In my opinion, the transition to simulation represents the largest paradigm shift in computer vision since deep learning. Note that this was never possible- the simulation to reality gap was too large for CV researchers a decade or so ago.

CV 2.0 now can integrate these simulation more deeply into the CV stack as opposed to simulations being a tool to bolster performance in reality. Instead of storing terabytes of real-world data, we generate scenarios through computation with a simulation engine. The transition represents both a technical and philosophical transformation in computer vision.
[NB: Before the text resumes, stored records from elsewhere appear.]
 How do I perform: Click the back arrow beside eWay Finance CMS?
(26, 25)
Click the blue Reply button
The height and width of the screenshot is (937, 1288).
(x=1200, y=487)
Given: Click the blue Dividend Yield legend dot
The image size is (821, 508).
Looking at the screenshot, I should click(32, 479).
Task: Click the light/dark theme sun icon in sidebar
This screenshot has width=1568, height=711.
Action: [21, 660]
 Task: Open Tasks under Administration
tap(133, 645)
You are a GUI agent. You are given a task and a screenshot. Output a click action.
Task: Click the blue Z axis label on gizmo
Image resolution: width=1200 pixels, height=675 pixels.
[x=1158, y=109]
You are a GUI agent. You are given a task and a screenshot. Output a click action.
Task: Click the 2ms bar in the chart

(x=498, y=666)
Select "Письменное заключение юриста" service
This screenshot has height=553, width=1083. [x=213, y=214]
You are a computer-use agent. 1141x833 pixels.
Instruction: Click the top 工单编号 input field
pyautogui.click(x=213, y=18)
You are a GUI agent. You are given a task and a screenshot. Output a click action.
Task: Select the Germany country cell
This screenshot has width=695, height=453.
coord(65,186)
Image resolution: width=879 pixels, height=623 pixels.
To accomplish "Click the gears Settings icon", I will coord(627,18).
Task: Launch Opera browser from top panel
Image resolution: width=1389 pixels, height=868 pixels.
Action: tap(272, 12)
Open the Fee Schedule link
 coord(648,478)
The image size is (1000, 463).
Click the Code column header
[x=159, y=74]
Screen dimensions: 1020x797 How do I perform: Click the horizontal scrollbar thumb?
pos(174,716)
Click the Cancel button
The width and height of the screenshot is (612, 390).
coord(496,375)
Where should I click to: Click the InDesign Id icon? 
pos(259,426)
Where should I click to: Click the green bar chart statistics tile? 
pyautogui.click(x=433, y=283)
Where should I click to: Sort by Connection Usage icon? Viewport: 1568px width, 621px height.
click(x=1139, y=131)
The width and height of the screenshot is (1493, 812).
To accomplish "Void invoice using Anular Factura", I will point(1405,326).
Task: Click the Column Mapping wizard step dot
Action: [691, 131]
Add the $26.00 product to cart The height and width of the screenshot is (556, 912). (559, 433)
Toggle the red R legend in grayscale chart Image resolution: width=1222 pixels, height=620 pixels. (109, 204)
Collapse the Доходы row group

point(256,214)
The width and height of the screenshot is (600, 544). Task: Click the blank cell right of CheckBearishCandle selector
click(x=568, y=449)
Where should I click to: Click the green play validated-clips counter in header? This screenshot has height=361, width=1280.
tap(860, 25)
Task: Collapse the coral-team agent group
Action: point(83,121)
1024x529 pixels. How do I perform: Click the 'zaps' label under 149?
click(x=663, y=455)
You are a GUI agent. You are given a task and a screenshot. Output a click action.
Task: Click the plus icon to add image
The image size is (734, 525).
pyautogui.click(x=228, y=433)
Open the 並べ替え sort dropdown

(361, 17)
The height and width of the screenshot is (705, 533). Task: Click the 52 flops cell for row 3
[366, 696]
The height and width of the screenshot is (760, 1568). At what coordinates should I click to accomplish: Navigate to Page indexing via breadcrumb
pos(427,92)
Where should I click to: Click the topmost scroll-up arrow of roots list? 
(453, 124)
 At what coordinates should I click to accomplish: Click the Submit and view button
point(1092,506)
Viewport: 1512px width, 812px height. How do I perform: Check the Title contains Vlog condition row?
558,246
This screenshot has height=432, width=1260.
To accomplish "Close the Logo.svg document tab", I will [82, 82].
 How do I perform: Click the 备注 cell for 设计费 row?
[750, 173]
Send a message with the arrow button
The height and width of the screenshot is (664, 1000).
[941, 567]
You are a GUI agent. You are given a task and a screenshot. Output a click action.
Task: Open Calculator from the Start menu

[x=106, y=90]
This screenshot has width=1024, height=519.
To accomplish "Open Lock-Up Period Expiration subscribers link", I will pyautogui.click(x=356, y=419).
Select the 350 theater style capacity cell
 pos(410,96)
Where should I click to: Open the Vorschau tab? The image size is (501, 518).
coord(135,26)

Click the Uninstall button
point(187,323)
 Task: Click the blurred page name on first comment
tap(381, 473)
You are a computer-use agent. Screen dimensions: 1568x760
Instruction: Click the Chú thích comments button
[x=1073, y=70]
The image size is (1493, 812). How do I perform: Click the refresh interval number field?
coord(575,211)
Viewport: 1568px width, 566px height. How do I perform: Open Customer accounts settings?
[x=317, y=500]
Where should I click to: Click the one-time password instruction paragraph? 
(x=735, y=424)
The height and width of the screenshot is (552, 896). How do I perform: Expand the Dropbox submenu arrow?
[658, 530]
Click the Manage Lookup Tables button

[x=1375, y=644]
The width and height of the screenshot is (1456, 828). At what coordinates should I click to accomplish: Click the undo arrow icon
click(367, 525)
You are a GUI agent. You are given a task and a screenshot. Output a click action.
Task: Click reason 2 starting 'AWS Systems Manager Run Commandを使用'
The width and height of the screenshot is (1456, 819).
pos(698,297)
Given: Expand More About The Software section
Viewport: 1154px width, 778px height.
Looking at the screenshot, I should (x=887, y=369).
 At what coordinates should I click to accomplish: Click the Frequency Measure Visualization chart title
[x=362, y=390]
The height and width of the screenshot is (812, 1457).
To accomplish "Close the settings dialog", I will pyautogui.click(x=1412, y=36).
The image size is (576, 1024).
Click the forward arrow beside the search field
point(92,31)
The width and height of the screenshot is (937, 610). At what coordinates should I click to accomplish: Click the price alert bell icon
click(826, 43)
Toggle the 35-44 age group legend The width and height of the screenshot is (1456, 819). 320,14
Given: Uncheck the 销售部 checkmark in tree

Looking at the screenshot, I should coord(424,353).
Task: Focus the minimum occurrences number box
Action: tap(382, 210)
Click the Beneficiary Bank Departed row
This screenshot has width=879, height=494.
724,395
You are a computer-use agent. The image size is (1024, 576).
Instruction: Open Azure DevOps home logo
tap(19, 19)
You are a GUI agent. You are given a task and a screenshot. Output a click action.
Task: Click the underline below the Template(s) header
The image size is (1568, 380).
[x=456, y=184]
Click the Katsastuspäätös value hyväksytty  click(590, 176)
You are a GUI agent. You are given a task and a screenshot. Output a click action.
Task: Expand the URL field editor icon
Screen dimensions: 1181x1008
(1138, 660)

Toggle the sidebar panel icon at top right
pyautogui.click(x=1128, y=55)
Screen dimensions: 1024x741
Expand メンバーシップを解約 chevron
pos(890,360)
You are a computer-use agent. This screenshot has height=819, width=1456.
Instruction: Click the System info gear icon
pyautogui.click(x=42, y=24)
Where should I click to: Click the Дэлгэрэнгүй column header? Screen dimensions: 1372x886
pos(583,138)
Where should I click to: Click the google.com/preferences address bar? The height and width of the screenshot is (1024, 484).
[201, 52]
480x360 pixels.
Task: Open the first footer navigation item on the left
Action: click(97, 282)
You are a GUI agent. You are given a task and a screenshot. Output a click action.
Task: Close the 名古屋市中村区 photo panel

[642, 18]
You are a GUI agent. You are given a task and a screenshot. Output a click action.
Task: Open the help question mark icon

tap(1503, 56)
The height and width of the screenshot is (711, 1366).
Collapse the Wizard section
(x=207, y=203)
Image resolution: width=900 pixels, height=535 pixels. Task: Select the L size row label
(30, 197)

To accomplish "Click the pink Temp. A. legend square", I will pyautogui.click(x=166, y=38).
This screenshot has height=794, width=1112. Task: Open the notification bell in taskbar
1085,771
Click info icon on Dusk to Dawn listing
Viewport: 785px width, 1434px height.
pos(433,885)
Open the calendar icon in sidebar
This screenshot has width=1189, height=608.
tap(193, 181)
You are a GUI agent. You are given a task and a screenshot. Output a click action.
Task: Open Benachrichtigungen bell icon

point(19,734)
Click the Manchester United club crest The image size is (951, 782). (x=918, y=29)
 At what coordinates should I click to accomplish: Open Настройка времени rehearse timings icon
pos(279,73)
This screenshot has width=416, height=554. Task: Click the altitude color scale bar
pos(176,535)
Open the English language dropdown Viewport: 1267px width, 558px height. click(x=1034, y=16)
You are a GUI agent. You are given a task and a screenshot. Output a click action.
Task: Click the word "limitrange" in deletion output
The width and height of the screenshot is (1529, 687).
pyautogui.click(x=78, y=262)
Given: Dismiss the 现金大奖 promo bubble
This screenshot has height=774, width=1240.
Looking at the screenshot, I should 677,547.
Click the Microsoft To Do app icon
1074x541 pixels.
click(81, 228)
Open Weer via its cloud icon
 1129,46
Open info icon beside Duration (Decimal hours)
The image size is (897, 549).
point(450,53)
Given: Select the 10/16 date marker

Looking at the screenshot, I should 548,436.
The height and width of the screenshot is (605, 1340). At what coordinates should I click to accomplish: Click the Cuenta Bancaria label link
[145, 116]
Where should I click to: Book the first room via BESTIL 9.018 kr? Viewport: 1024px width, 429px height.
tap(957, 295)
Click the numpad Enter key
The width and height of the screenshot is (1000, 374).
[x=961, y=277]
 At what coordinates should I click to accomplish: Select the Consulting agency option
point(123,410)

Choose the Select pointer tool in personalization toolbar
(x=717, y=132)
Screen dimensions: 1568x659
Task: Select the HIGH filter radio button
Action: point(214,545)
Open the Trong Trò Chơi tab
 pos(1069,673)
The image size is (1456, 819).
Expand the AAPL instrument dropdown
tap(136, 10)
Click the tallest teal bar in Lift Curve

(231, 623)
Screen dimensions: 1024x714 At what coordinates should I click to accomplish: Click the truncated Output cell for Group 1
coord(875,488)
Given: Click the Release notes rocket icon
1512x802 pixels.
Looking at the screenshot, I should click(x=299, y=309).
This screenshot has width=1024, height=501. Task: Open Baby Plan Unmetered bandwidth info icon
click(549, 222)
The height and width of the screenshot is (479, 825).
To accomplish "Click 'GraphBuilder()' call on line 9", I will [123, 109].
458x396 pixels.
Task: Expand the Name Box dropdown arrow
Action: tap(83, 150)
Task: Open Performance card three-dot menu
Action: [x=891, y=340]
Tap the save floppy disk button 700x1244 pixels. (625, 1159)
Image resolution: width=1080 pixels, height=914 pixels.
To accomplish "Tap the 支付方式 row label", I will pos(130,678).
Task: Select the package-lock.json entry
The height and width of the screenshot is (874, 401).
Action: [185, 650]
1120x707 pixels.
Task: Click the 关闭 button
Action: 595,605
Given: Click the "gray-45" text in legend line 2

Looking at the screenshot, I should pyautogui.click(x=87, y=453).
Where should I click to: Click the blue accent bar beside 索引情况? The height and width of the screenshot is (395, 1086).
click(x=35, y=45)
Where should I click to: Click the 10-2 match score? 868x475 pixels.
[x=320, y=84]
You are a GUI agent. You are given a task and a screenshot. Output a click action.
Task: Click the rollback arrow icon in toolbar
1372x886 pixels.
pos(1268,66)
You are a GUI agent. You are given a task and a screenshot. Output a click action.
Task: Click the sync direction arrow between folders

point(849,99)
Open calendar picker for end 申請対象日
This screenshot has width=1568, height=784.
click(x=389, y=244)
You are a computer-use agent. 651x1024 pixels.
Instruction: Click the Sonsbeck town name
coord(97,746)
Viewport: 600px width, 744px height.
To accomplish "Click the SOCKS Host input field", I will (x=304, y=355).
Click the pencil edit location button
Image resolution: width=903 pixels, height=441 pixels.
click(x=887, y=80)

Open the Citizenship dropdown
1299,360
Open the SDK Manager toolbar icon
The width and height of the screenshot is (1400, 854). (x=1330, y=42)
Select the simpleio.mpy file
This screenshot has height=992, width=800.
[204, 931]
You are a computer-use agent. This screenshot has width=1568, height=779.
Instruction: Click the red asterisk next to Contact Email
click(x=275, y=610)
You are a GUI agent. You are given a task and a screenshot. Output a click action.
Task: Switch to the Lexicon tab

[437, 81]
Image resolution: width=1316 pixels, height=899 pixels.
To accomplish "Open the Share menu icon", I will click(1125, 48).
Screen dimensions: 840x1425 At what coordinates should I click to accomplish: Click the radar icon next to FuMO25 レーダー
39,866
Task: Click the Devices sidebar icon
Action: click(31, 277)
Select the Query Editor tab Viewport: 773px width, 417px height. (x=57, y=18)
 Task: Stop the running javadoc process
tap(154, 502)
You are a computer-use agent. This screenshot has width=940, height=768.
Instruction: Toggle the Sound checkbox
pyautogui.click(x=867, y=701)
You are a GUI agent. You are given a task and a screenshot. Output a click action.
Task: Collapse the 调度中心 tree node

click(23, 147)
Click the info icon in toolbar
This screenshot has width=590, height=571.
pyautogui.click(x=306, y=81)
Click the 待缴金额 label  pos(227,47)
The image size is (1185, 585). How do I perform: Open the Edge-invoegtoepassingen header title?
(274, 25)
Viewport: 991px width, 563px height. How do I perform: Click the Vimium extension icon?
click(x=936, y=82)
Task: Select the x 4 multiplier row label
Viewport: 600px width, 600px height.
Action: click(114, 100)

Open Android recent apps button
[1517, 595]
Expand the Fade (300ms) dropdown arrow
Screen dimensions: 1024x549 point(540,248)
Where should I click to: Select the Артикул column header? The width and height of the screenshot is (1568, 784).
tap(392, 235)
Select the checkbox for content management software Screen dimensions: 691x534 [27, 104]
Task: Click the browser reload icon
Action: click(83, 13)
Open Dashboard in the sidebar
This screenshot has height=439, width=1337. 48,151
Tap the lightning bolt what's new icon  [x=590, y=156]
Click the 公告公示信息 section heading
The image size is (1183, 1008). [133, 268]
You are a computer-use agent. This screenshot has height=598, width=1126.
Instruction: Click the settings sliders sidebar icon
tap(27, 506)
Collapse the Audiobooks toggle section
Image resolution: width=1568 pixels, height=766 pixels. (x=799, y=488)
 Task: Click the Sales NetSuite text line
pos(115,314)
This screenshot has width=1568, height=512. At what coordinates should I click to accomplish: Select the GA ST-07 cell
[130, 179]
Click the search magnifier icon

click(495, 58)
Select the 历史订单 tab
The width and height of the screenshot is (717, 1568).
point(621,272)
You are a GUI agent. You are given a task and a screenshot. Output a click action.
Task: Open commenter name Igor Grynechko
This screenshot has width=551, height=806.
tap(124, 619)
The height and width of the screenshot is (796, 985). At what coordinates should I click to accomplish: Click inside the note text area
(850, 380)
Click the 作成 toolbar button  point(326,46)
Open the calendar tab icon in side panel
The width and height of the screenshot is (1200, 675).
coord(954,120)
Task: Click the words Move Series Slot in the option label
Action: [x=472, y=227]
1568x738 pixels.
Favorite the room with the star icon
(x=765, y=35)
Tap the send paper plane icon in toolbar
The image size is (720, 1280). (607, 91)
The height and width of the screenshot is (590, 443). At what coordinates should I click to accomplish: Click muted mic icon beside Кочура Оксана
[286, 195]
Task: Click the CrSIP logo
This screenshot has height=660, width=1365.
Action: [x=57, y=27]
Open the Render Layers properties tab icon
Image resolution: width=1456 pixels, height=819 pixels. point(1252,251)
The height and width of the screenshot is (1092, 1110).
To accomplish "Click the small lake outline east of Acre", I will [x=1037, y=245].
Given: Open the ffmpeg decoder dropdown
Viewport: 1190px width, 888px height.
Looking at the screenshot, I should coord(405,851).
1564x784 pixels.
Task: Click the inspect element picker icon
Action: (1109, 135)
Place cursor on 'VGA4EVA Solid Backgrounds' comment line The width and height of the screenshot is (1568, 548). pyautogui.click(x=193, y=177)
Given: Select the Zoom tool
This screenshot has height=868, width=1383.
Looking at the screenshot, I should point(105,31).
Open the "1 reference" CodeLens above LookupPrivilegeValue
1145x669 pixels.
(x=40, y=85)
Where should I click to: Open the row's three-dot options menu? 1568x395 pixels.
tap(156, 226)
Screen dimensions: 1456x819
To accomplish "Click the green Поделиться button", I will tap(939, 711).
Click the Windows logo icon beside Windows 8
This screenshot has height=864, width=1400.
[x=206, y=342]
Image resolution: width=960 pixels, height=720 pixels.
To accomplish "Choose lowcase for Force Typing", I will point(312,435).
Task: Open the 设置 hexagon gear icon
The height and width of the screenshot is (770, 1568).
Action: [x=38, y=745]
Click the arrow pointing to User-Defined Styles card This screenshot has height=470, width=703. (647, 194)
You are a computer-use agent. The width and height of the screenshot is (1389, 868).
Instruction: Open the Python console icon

The "bitter lesson" while doesnt apply exactly here but I think in some ways echos this change: we must now move from memorized datasets that are tediously collected and scenarios thought of by humans to an automatic generation of scenarios through computation. An accurate simulation is a general purpose method for dataset collection as it can adapt and improve as computational resources increase. Here we are expanding on the notion of letting AI learn from data but now it learns from "infinite" data thanks to simulations.

Quantifiable Advantages:

Storage efficiency: A 1 trillion parameter Vision Model can generate more unique scenarios than all the data collected in the history of the world. (obviously this is a gross simplification but the point is that we can generate more data than we can collect and all we have to do is just ask)
Edge case coverage: Simulation can generate millions of rare scenarios that might occur once in years of real-world data collection
Cost reduction: Generating 1 million synthetic images of rain would cost approximately $1000, compared to $10,000+ for collecting and annotating real images

Practical Implementation

The transition to Computer Vision 2.0 demands a complete reimagining of team structures and organizational dynamics. The traditional computer vision team of —split across data collection, sensing, annotation, and ML—is being replaced by a leaner, more specialized team of probably 30-40% of the original size.

The New Team Structure

The core team transformation is dramatic. Instead of large data collection and annotation teams, CV 2.0 organizations are built around three key groups:

1. Simulation Engineering

This team is further divided into three specialized units:

Physics Accuracy Team: Focuses on n-th order light simulation, develops advanced rendering models, and optimizes computational efficiency. You can think of these guys as those creating data + physically-based realistic (but primarily ML driven) simulation engine using black AI-magic.
Event Simulation Team: Creates comprehensive test scenarios (not modelling of light), handles edge cases, and develops validation frameworks for the simulations. These can be powered by LLMs as well since they are high-level scenarios (eg. unprotected left turn under specific foggy conditions at Harvard Square) than light-matter interactions (eg. scattering of light due to fog).
Data Engineering Team: Validates against real-world data, and maintains simulation quality metrics. Also talks to ML Engineering Teams.

2. Operations Team

This lean team identifies critical real-world scenarios that need simulation, effectively replacing traditional data collection teams. They serve as the bridge between real-world requirements and simulation capabilities. Someone needs to go out there and figure out what is the event that the current simulation + event team doesn't have.

3. ML Engineering

These engineers work across both simulated environments and real-world applications, ensuring that models transfer effectively between the two domains. This would be structured more like the current CV teams. These guys will be highly focused on creating accurate real time ML systems.

Future Implications

The shift to Computer Vision 2.0 isn't just an efficiency improvement—it's a fundamental rethinking of how we build visual systems. Organizations that embrace this simulation-first approach will build more reliable systems at a fraction of the current cost and time. The question isn't whether this transition will happen, but who will lead it.

For those building computer vision systems today, I see the following path forward is clear: start integrating simulations as a way to accelerate how you build you CV stack in your company. The difference could be launching a product in 2 months vs. 12 months.